Deserved Goals 2.1

In my last post (which I recommend you read before this), I improved my original Deserved Goals model, which resulted in the following formula:

Deserved Goals 2.0 = (( Average Shots+ A% of the variance ) x ( Average Combined xG per Shot + B% of the variance )) x ( Average Goals per Combined xG + C% of the variance )

I estimated figures for A, B and C, and showed that in-sample, it performed well against other metrics at predicting the Premier League.

However, there are a number of issues with this approach. Firstly, to properly test a metric it is important to separate your data into “training” and “testing”. You should only use the training data to develop the metric, and then you should test it on the unseen testing data to see how it performs. Also, a metric should be able to perform well in other top leagues, not just the Premier League.

I have therefore widened the scope to encompass the top 5 European leagues (England, Spain, Germany, France and Italy), and split the data as follows:

Training Data: 2016/17 & 2017/18, a total of 3652 games

Testing Data: 2018/19, a total of 1,826 games

Ignoring the testing data for now, I will develop the metric using only information from the training data.

To do this I need to find values for the following variables. These need to work well in the training data, have some basis in theory, and be general enough to avoid over-fitting.

Deserved Goals = (( Average Shots+ A% of the variance ) x ( Average Combined xG per Shot + B% of the variance )) x ( Average Goals per Shot Based xG + C% of the variance )

Let’s work through these one at a time.

Average Shots is easy, as we can just see what the average number of shots taken by a team was in our training data. There were 90,858 shots taken in 3,652 games, with 2 teams in each game, which is 12.4 shots per game per team.

Average Combined xG per Shot should theoretically be the same as the average conversion rate (assuming xG accurately reflects the chance of a goal being scored). In the training data, there were 10,121 goals scored from 90,858 shots, which is a conversion rate of 11.1%.

Average Goals per Shot Based xG should theoretically be 100%, again assuming xG is a good measure of the chance of a goal being scored.

Filling in those figures gives the following:

Deserved Goals = (( 12.4 + A% of the variance in shots) x ( 11.1% + B% of the variance in Combined xG per Shot )) x ( 100% + C% of the variance in Goals per xG)

As for A, B and C, we need to look at how these 3 components regress to the mean within a season. Again, we will only use the training data.

Let’s start with Shots. In the charts below, on the left is the correlation between the shot rate at each stage in the season, and the shot rate in future games, for both Shots For and Shots Against. We can see that Shots For are more repeatable, indicating that taking shots is more of a skill than not allowing your opponent to take shots. This tells me that to get better predictions, I need to have different input values for Attack and Defence.

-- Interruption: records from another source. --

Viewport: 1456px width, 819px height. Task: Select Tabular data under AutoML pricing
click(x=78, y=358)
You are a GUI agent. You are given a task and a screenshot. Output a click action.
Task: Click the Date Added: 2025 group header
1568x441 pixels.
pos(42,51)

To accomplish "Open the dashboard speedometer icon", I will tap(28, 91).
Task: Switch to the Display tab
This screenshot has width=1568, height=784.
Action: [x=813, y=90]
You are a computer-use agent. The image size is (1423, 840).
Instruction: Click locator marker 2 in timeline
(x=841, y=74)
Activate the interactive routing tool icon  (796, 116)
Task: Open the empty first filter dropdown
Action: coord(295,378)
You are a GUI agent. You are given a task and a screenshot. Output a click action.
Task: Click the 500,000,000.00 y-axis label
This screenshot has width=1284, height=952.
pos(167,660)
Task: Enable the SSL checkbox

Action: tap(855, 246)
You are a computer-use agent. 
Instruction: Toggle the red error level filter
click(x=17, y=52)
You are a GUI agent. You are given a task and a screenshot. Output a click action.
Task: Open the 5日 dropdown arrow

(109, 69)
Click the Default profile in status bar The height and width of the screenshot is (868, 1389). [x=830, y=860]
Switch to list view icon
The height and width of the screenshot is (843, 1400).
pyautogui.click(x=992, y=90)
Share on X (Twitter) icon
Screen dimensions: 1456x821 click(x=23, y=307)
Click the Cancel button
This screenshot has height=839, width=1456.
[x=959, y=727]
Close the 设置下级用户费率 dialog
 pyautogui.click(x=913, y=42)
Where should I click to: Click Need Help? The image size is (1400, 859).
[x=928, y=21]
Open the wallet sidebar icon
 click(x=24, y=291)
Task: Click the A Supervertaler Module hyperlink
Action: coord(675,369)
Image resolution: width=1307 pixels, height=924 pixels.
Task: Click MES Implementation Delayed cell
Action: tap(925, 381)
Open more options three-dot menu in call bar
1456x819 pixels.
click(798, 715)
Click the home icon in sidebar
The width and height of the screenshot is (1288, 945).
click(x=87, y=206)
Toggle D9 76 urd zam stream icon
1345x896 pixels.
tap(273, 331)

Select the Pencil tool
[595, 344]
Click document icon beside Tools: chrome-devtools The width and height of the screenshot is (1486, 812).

The other thing to notice is that the data is noisy. This reflects what actually happened in the training data, but if we want it to actually tell us something about football we need to look at the trend.

The right hand side shows the trend I will use in my metric. For the first half of the season (19 games), I have plotted a logarithmic trend line. I have then fixed the value at the value after 19 games for the remainder of the season. This is because I believe the drop off in correlation reflects the diminishing number of games remaining, not an actual drop off in predictive power.

Shot Correl

Put simply then, the value for A will vary depending on how many games have been played. This is because after a few games we are much less sure that the variation reflects ability rather than luck than we are after a larger number of games.

Repeating this for the other components produces these results, which will be the inputs for A, B and C.

Correls

For all 3 components, it seems like it is easier to rate Attack than Defence. Using these values should improve predictions, as we will regress defensive statistics towards the mean more than the attacking statistics.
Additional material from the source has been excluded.